Per quanto riguarda invece la questione del “gender gap”, cerco di fare la mia parte aiutando le lavoratrici. Ovviamente le competenze sono essenziali però, a volte, capita che alcune potenzialità restino inespresse per timidezza o timore. Perciò io cerco di conoscere, ascoltare e capire davvero le ragazze più giovani, che infatti sono numerose nel mio team!

Spesso le donne che occupano posizioni di leadership in ambiti aziendali sono vittime di pregiudizi: ti sei mai sentita discriminata?

Sono una delle poche Amministratrici Delegate in Italia nel settore del medtech e del pharma, gli altri sono tutti uomini. È giusto avere delle politiche aziendali contro la discriminazione. Per me contano le competenze e l’attitudine delle persone al di là del genere.
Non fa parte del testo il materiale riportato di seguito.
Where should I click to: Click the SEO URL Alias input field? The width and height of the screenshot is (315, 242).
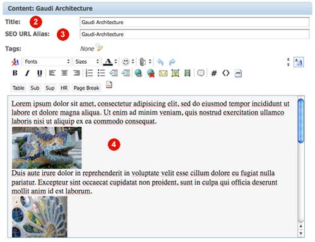tap(194, 34)
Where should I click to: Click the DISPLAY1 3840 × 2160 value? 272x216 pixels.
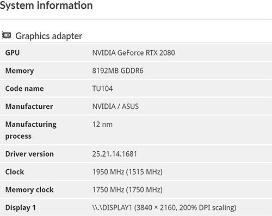(164, 207)
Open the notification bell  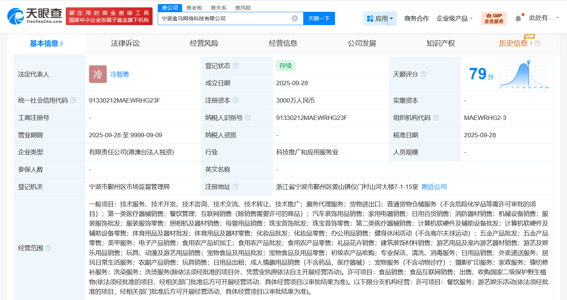point(519,18)
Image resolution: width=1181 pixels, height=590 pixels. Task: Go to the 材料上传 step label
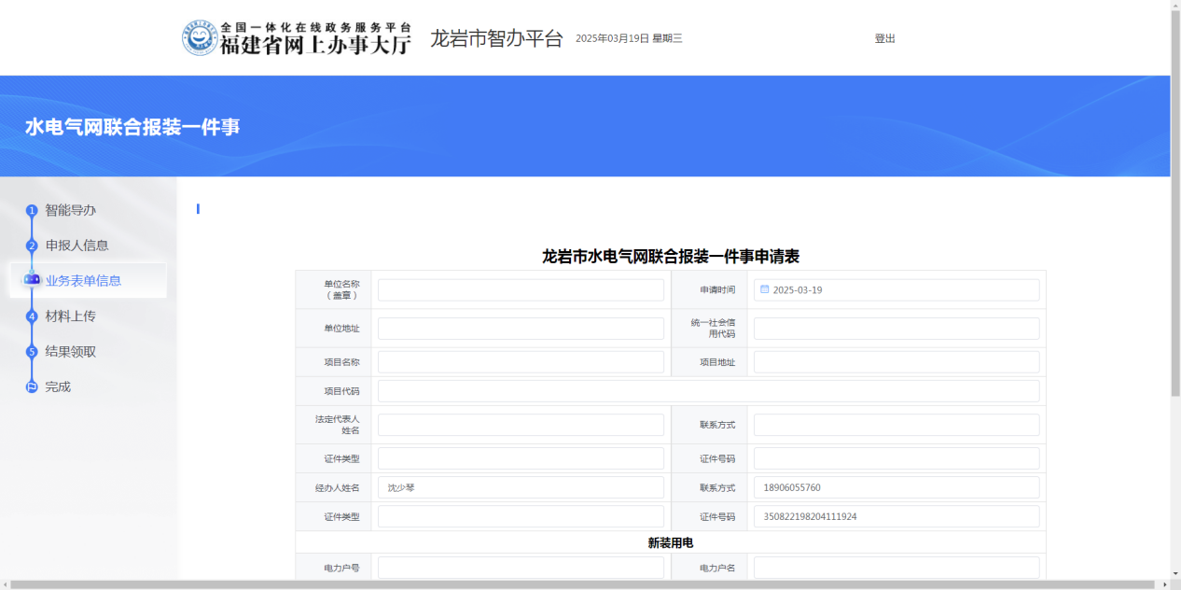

Io non mi sono mai sentita discriminata, però a volte capitano delle situazioni che mi fanno sorridere: come vedere l’attimo di smarrimento che prova l’ interlocutore quando, dopo essersi subito relazionato con un mio collega maschio, scopre invece che io sono “il capo”!

Noi donne dobbiamo andare oltre i pregiudizi e comportarci da professioniste, per educare la società. Di certo c’è un gap anche culturale che va colmato, io cerco di farlo attraverso la mia leadership e la mia arte.